Marketing Basics for Contractors
Welcome
Hello, and welcome. This is Super Structures General Contractors — a national general contractor headquartered in Powhatan, Virginia — here to help you and your clients build something that lasts. We're glad you're with us, and we look forward to connecting with you.
Let me tell you why Marketing Basics for Contractors pays off down the road. Here's the part that actually matters on the job: Marketing is a steady flow of the right work — know your customer, pick a niche, and build on reputation. Do this right and it shows up in your work, your reputation, and your paycheck.
Marketing isn't about being flashy — it's about a steady flow of the right jobs so you're not stuck chasing low-bid work.
Start with the fundamentals
- Know your customer — who you serve best (homeowners, GCs, commercial?) and where.
- Pick a niche/specialty — being known for something beats being "a little of everything."
- Reputation is the foundation — most contractor work comes from referrals and reviews (more on that ahead).
- Be easy to find and easy to reach — a missed call is a lost job.
Good marketing turns word-of-mouth into a system instead of luck.
Going Deeper (Intermediate)
Marketing is about consistently generating leads so you're never desperate (desperation = low bids). Know your target client and niche, your differentiator, and the few channels you do well. Reputation and referrals are the foundation; everything else amplifies them.
Advanced / Pro-Level
Marketing as a measured system:
- The funnel: awareness → lead → sale.
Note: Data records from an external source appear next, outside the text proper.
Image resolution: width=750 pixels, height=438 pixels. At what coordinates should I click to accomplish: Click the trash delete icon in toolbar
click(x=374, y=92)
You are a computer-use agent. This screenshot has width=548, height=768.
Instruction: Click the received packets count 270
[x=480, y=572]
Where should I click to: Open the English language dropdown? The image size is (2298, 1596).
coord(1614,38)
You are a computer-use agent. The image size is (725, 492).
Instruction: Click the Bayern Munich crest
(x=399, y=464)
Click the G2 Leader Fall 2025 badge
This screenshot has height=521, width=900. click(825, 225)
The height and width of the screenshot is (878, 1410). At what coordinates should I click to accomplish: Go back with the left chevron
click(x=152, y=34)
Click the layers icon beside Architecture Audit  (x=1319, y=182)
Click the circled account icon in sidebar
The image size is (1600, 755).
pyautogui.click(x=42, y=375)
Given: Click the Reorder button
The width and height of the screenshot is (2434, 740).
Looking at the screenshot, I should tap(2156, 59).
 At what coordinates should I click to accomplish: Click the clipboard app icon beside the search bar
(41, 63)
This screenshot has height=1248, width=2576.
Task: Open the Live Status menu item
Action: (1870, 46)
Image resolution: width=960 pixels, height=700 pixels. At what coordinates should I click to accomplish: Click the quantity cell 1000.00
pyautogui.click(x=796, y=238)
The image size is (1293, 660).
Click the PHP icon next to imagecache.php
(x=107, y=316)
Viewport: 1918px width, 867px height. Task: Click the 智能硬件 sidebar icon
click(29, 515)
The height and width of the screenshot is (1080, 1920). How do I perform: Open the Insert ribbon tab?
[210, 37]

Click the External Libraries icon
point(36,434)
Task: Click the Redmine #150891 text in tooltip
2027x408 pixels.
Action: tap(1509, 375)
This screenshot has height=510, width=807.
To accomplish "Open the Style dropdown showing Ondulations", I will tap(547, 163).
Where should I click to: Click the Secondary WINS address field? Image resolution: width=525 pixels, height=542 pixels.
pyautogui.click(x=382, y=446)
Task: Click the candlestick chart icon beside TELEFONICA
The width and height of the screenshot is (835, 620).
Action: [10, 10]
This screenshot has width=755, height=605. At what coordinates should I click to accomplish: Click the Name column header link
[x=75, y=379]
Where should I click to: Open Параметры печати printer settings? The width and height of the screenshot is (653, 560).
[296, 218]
Plug the leaks at each stage.
- Target a niche / ideal client rather than "anyone with money" — focus wins.
- Set a marketing budget (a small % of revenue) and measure cost-per-lead and ROI by channel.
- Mix referrals, online presence, reviews, relationships, and paid ads — and favor consistency over sporadic bursts. Marketing you do steadily beats a big push you abandon.
Practice Challenge
A contractor only markets when work gets slow, then stops once busy. Why does this hurt margins? (Answer: the feast-or-famine cycle leaves him desperate during the famine, forcing low bids to fill the pipeline; consistent marketing keeps a steady backlog so he can hold prices and pick better work.)
In Practice
A contractor who's 'a little of everything' is memorable to no one; one known as 'the deck guy' gets the calls. A clear niche and reputation beat scattered marketing.
Common Mistakes to Avoid
- Trying to be everything to everyone
- Being slow or hard to reach
- Relying on luck instead of a system
Takeaway: Marketing is a steady flow of the right work — know your customer, pick a niche, and build on reputation.
Educational content — not legal, insurance, or financial advice. Work with a licensed insurance agent and attorney for your specific situation.